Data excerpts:
++++++++++

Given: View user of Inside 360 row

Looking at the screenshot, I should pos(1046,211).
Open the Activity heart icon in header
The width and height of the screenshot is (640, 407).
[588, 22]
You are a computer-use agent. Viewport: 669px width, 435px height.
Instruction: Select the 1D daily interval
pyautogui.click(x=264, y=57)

++++++++++

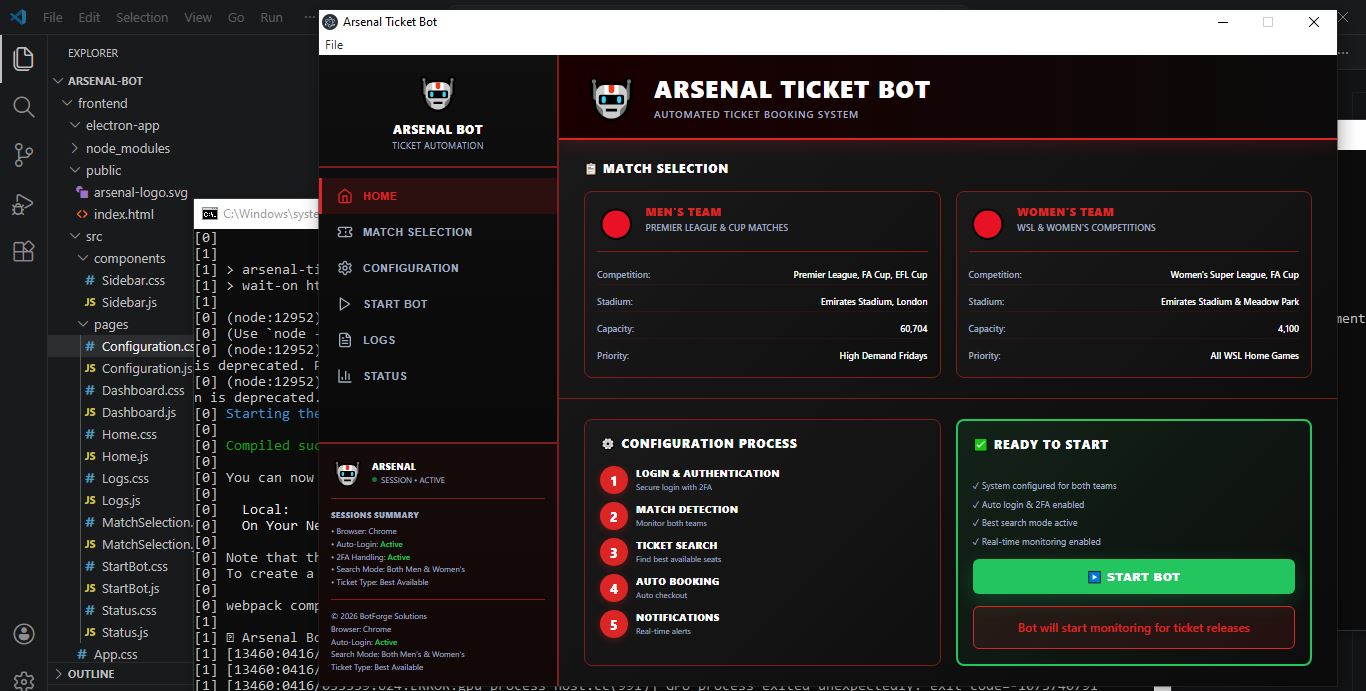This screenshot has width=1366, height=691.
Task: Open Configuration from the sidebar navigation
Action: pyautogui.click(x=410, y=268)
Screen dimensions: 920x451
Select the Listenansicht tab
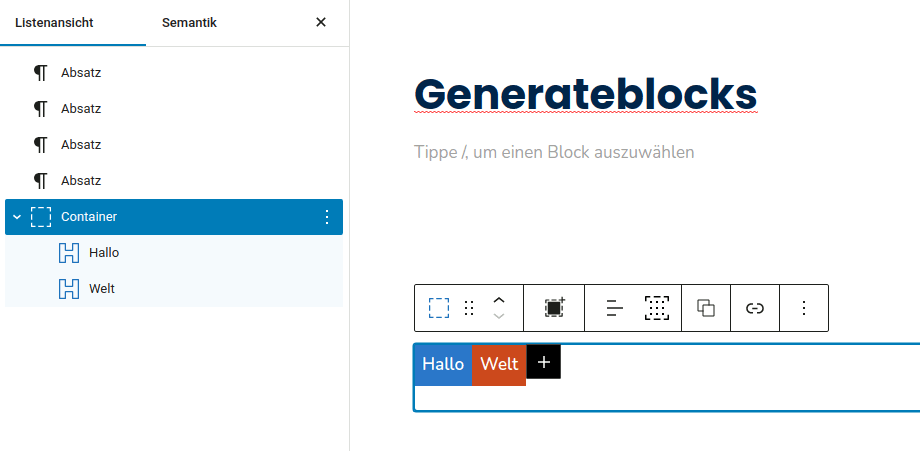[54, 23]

++++++++++

Return, with no change at all, every line in the entries above from the line containing "Given: View user of Inside 360 row" through the line containing "You are a computer-use".

**Result below:**
Given: View user of Inside 360 row

Looking at the screenshot, I should pos(1046,211).
Open the Activity heart icon in header
The width and height of the screenshot is (640, 407).
[588, 22]
You are a computer-use agent. Viewport: 669px width, 435px height.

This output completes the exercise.